The big differences are cadence of your sentences, almost nobody over here uses straw anymore unless for foaling or allergies, and nobody that I've ever heard of feeds linseed & split peas! I'm guessing the speedi beet is either shredded or pelletized beet pulp (leftover after processing for sugar?) that's designed to absorb the water quickly? Chaff to us is the left over part of the plant, generally thrown away (Sort the wheat from the chaff, as in what's desirable from the undesirable) and ours is called hay. We also feed more grass hays (huge variety) than alfalfa in some parts of the country where we have blister beetles that can kill a horse. The beetles love alfalfa and in some parts of the country it just isn't safe to feed.


----------



## Dreamcatcher Arabians (Nov 14, 2010)

Numnah - Self edged - Fully lined, Quality equestrian products

@Busysmurf - Here's a link to an online shop that sells numnahs. 

I grew up using that term and just used it at an English barn down in Texas and everyone looked at me like I had 2 heads! When I grew up, that's what you called a wool, sheepskin pad for an English saddle. Anything else was a Dressage pad or a Western Saddle Blanket. When we bought the white, synthetic, fleecy saddle pads for our English saddles, they were our "show pads" and not used for every day. For every day we had our old, ratty, indestructable numnahs.


----------



## busysmurf (Feb 16, 2012)

Dreamcatcher Arabians said:


> Numnah - Self edged - Fully lined, Quality equestrian products
> 
> @Busysmurf - Here's a link to an online shop that sells numnahs.
> 
> I grew up using that term and just used it at an English barn down in Texas and everyone looked at me like I had 2 heads! When I grew up, that's what you called a wool, sheepskin pad for an English saddle. Anything else was a Dressage pad or a Western Saddle Blanket.
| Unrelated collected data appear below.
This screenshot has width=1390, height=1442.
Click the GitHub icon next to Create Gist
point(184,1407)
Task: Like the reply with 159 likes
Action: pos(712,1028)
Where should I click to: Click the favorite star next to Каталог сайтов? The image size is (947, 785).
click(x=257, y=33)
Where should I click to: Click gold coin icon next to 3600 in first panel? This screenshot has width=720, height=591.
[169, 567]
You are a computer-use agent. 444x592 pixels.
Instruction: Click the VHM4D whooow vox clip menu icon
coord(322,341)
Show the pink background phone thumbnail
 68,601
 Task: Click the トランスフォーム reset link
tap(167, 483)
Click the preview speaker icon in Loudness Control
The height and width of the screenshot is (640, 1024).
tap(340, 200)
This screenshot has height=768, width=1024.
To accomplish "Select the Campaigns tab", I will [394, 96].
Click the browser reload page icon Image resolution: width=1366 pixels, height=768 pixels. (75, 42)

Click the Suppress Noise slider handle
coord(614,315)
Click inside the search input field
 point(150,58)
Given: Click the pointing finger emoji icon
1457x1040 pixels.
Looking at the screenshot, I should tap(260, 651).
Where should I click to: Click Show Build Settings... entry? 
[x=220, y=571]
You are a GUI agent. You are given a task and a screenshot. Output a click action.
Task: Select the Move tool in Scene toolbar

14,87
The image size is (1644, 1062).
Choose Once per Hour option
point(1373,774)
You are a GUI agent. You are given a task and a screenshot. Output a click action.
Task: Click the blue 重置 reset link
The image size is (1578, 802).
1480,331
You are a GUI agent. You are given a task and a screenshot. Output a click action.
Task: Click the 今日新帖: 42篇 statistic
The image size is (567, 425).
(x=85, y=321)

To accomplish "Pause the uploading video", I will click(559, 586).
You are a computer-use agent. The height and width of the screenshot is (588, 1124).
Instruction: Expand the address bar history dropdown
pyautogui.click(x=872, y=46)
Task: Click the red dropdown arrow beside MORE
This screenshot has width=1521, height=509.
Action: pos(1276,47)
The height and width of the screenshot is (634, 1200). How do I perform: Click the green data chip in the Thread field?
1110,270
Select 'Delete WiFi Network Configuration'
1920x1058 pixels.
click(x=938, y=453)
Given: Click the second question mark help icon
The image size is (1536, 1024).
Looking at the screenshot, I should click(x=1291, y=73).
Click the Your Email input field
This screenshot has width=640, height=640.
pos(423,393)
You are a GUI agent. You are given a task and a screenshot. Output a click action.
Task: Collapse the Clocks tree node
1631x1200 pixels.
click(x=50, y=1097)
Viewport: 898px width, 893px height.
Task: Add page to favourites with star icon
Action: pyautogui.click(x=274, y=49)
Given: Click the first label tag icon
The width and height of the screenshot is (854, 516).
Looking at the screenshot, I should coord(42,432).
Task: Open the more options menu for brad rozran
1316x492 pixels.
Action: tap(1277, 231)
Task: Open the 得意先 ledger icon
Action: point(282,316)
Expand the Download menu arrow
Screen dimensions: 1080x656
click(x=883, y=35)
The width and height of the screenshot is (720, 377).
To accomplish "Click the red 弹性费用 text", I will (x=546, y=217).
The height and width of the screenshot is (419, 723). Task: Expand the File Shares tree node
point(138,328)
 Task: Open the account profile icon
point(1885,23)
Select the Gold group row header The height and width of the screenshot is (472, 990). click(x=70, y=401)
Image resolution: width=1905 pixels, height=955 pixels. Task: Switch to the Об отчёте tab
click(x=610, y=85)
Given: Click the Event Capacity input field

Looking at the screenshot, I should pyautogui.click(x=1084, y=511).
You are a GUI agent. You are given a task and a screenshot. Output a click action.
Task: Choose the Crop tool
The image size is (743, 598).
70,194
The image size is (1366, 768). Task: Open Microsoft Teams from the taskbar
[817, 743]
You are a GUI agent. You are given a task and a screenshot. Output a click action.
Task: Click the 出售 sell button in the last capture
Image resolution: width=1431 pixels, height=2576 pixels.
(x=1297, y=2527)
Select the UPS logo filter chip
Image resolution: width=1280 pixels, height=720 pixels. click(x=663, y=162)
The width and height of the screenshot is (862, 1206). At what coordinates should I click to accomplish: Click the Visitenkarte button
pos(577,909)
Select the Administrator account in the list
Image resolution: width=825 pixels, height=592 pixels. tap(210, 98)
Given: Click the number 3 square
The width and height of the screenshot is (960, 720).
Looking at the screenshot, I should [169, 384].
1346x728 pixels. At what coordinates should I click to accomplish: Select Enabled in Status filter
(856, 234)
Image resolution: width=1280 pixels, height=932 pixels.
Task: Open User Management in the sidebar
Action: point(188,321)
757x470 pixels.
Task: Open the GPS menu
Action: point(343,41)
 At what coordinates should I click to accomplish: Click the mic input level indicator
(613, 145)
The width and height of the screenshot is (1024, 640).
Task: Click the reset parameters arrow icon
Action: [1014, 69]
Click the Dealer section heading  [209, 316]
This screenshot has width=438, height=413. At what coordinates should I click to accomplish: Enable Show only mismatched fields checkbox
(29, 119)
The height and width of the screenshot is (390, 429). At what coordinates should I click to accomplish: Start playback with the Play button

When we bought the white, synthetic, fleecy saddle pads for our English saddles, they were our "show pads" and not used for every day. For every day we had our old, ratty, indestructable numnahs.


 
I HAD ONE OF THOSE!!!!:lol: It was my first huntseat saddlepad, and I always got picked on at shows cause it was grey. Huh, the things you learn.


----------



## Shropshirerosie (Jan 24, 2012)

mildot said:


> Horse vans
> 
> ..:: Frank DiBella ::..


Ooh I like that link. Are they unusual / difficult to get hold of or can I expect to find them all over?


----------



## Speed Racer (Oct 21, 2009)

Horse vans aren't all that popular in the States because they're a specialty vehicle and can't really be used for anything other than to haul horses. So you have this humongous, extremely expensive vehicle sitting on your property that you rarely use. 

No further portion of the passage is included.